- [Your goal] Give back only the lines in the records below from the one with "This screenshot has width=372, height=908." to the one with "Task: Switch to the 计划任务 tab", both inclusive, word for word.

Extracted information Block Start

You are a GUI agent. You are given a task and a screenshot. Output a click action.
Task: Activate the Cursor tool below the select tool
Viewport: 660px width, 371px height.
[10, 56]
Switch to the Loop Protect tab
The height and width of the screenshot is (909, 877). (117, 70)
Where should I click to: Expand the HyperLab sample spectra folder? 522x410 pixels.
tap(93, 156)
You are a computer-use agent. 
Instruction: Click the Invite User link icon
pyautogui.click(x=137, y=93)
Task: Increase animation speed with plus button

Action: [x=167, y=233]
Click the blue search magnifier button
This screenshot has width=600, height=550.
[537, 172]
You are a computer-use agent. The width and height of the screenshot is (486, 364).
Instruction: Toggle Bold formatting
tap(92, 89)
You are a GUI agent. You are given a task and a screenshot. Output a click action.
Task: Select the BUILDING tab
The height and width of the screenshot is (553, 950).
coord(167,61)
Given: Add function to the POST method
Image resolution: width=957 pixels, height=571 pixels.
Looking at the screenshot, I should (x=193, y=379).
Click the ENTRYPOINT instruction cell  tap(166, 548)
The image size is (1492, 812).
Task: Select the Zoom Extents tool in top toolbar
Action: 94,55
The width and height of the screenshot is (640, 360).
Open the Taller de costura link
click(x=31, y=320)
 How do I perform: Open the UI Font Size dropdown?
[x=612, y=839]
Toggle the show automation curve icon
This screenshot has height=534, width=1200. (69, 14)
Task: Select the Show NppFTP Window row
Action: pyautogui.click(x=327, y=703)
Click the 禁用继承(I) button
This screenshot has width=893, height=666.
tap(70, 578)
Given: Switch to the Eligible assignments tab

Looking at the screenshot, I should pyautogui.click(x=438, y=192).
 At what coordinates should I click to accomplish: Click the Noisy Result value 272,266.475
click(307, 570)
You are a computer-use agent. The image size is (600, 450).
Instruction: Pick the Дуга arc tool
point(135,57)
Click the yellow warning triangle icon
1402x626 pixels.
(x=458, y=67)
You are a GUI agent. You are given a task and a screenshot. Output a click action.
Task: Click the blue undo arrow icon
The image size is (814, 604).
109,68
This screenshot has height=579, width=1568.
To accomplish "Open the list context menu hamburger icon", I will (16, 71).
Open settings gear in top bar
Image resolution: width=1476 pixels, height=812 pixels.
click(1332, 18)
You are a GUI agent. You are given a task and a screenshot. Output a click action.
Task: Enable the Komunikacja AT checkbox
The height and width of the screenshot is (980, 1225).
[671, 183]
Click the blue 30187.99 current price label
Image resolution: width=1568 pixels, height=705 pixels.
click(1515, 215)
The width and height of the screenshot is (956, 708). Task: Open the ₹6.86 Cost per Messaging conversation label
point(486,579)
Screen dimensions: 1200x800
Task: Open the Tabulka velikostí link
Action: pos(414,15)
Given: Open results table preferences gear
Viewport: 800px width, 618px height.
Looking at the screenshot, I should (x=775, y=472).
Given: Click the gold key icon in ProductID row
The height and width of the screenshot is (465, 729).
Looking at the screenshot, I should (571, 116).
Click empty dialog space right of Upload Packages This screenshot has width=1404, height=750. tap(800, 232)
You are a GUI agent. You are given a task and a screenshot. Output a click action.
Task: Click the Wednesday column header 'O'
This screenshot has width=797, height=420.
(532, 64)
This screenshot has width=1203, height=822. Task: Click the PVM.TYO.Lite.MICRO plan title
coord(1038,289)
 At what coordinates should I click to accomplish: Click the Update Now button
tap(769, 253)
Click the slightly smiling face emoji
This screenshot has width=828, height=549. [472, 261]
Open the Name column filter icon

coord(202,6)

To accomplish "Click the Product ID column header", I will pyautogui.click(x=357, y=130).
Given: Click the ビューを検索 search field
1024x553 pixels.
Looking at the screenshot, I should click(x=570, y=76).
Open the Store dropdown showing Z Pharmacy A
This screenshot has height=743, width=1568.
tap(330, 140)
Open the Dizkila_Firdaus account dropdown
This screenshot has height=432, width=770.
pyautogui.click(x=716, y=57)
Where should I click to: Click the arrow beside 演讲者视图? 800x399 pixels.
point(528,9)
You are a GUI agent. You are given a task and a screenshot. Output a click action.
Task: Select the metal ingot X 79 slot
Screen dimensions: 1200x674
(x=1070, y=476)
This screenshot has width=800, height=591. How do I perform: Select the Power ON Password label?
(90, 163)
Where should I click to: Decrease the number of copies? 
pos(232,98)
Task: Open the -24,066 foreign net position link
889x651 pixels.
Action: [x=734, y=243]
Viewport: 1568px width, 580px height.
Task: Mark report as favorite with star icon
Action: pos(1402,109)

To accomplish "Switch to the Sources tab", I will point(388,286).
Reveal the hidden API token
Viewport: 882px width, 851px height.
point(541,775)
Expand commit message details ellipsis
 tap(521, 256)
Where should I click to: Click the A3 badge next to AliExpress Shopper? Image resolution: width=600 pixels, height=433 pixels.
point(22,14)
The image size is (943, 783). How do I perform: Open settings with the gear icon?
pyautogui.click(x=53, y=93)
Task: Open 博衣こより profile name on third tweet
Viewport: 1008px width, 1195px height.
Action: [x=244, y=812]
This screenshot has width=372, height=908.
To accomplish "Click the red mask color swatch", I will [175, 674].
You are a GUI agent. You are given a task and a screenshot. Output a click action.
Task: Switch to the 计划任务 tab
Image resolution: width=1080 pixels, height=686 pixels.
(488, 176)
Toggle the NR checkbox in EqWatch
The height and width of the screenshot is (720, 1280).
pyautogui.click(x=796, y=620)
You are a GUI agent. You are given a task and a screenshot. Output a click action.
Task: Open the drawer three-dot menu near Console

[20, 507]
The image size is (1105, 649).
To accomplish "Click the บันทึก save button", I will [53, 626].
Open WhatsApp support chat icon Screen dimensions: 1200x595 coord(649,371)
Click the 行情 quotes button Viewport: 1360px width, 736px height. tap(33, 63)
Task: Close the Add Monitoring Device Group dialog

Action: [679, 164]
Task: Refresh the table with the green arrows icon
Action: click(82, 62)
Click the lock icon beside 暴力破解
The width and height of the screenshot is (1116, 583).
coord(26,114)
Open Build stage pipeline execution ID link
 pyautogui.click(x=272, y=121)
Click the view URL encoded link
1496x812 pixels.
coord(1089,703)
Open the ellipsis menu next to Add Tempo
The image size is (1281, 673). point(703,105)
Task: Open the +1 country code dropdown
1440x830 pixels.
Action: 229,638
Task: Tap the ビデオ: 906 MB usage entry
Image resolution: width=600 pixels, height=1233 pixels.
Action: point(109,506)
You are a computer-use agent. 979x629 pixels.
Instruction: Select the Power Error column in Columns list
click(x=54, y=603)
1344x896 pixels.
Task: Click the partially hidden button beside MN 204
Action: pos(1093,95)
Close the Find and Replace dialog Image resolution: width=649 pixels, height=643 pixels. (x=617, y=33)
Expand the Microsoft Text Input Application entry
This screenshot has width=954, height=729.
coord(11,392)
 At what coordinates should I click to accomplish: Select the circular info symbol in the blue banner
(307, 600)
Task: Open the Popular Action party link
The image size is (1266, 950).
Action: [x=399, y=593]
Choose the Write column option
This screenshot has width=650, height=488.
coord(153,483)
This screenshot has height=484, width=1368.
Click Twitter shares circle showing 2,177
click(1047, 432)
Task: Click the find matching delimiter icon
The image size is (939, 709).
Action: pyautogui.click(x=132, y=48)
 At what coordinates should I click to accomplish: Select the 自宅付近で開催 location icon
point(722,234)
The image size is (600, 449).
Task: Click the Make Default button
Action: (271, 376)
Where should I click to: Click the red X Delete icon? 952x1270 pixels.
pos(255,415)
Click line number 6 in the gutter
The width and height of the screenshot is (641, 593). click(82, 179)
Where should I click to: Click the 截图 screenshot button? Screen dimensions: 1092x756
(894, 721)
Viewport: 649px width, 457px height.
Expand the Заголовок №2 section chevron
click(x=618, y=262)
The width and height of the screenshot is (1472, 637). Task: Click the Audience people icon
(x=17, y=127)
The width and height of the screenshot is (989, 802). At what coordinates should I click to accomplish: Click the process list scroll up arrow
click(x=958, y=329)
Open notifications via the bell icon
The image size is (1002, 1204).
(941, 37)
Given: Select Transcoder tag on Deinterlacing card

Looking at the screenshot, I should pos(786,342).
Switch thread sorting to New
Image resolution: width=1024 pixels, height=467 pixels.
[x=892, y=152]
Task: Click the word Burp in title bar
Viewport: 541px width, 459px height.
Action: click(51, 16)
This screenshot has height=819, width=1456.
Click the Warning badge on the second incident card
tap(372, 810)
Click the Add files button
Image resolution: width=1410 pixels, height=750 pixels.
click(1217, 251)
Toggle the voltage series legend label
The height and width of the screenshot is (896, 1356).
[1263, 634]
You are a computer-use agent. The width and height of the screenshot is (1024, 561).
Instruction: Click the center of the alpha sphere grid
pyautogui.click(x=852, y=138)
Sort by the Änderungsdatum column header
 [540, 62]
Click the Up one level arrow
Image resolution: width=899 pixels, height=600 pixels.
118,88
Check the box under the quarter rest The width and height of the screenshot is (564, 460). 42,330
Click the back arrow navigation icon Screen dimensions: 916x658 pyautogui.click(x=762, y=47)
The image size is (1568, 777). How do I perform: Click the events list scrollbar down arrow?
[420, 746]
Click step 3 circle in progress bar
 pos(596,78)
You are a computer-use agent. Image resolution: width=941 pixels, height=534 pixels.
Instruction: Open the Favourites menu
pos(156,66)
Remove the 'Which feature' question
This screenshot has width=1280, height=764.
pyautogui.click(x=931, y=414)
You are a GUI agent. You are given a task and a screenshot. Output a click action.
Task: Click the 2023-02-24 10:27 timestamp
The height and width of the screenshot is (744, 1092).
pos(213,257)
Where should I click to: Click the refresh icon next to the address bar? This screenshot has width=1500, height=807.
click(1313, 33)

Extracted information Block End

- [Your response]
This screenshot has width=372, height=908.
To accomplish "Click the red mask color swatch", I will [175, 674].
You are a GUI agent. You are given a task and a screenshot. Output a click action.
Task: Switch to the 计划任务 tab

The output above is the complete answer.